Fake TV executive Gertard Vamadevan fails to have jail sentence scrapped over vile phone calls
He posed as a TV executive and talent scout, even using pictures with celebrities to firm up his claims, but Gerard Vamadevan was nothing more than a vulgar pest who targeted unsuspecting women.
Police & Courts
Don't miss out on the headlines from Police & Courts. Followed categories will be added to My News.
A fake TV executive who made hundreds of vulgar and sexually explicit phone calls to dozens of women over three years has failed to have his jail sentence overturned in the state’s highest court.
Gerard Cecil Vamadevan claimed he was “a talent scout for Channel 7” and an “agent for actors” to con many of the women, even using selfies with singers Natalie Bassingthwaite and Jack Vidgen to firm up his fake story.
However, Channel 7 has previously confirmed they have no affiliation with Vamadevan, with the NSW Court of Criminal Appeal hearing his claims were entirely fabricated for the purpose of deceiving the women into handing over their phone numbers.
It is not suggested Ms Bassingthwaite or Mr Vidgen had any affiliation with Vamadevan either, or were aware of his conduct.
The court heard after enticing the women into handing over their contact details, Vamadevan would randomly and anonymously bombard the women with phone calls while drunk, calling them “dirty sluts”, “filthy whores” and telling them he was going to “piss in their mouths”.
While he was not previously acquainted with some of the women, several others he did know through social, family or work connections, the court heard.

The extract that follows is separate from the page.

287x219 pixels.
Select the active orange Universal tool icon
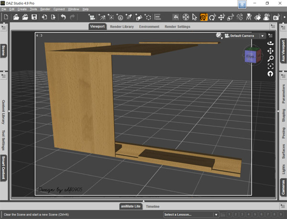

On several occasions, Vamadevan threatened two commit horrific acts of violence, telling one mother he would “rape her daughter and cut her into pieces”.
In other phone calls, Vamadevan called the victims paedophiles and played a song titled “You’re a Paedophile” - a parody of the hit song “You’re Beautiful” by British singer James Blunt.
Vamadevan targeted 46 people in total, almost all of whom were women.
The 56-year-old pleaded guilty to one count of using a false identification to commit fraud and multiple counts of using a carriage service to harass over a three-year period between January 2018 and March 2022.
The court heard much of his offending occurred while he was on bail - then on a Commonwealth release order - for strikingly similar offences committed against other women in early 2019.
NSW District Court judge Paul McGuire SC sentenced Vamadevan to two years jail on the fresh charges but ordered his release on a recognisance bond after 15 months.
Vamadevan appealed the decision in the NSW Court of Criminal Appeal, with his legal team arguing a community-based intensive correction order (ICO) was a more suitable punishment.
However, the five-judge panel on Friday rejected the sentence appeal, finding an ICO would have been too lenient given the circumstances of the case.
The panel was scathing of Vamadevan’s conduct in its published judgment, labelling his behaviour “persistent, pervasive, offensive, harassing, menacing and … cowardly”.
“We agree with the sentencing judge that gender-based harassment, sexualised intimidation and offensive anonymous communication cannot be tolerated in civilised society,” they wrote.
“Women are entitled to go about their lives without fear of being harassed and sexually intimidated by men, particularly one hiding behind the anonymity of mobile telephone calls.
“The insidious and pervasive nature of the applicant’s conduct must be met with condign punishment.”
The court heard Vamadevan told a psychologist he used alcohol to cope with extreme trauma stemming from his childhood in war-torn Sri Lanka and that he was drunk when he made the calls and has no memory of them.
However, the panel said it could not accept that all of the phone calls were made when Vamadevan was inebriated, noting some of them were “targeted, intentional and designed as retribution” to people he’d previously fallen out with.
With time served, Vamadevan will be released from custody in June 2025.